More customers arrive,
all men, regulars who know one another, and the boom level increases. That
morning, in voices that could easily carry to the other end of the village,
they condemned the awful weather. Nothing to be done about it, but perhaps a
quick shot of red wine would help, tossed back with a shrug. At least
they’d be indoors today, and the church should be warm. Some tourists
trickle in. Heads turn in unison to inspect them, then turn back again, like
spectators watching a tennis match.

I left the café to find more
life on the street, much of it clearly not local. A television crew of
fashionably razor-cropped and bestubbled young men was unloading equipment,
dodging cars with foreign plates that were nosing around looking for parking
spaces. Men and women with smooth pink indoor complexions, wearing elegant
foul-weather clothes of Parisian cut, were hovering indecisively on the
pavement. It was time to go to church, before all the pews were taken.

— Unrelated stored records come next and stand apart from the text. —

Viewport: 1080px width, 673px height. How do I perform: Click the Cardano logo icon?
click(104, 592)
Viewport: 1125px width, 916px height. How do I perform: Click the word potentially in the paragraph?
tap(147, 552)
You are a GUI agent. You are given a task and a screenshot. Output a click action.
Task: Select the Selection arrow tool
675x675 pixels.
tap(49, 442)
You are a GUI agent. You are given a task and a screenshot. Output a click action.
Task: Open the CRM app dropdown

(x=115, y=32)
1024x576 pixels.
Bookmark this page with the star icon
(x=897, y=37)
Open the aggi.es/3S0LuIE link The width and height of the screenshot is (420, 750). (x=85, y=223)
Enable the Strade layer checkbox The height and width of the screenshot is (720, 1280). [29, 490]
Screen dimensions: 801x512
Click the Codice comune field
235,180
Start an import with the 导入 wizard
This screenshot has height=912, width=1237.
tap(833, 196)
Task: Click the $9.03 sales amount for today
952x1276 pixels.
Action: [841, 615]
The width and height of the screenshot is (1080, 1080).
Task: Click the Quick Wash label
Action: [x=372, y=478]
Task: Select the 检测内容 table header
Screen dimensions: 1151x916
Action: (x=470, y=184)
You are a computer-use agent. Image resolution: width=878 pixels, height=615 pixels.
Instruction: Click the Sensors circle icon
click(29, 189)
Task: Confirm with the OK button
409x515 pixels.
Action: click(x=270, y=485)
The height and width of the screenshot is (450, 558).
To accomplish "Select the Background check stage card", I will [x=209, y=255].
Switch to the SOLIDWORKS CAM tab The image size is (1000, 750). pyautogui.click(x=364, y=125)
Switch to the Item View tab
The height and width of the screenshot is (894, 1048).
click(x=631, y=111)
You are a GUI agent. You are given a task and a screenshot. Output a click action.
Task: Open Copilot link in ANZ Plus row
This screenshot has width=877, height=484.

The rest of the world seemed to have had the same idea. The church doors
were not yet open, but the small
place
in front of the steps was
packed with truffle worshipers, some more official than others. Moving through
the crowd like visitors from another century were senior members of the truffle
brotherhood, the Confrérie du Diamant Noir, in full and formal regalia:
black cloaks to midcalf, medals suspended from their necks on yellow-
and-black-striped ribbons, wide-brimmed black hats. I watched two of them who
had found a space at the edge of the crowd and were comparing truffles taken
from hiding places beneath their cloaks. Each showed the other his truffle,
cupped in both hands and partly concealed, presumably to prevent curious eyes
from catching a glimpse of it. Their heads were tilted, close enough for their
hat brims to touch as they whispered to each other. They might have been
conspirators exchanging state secrets.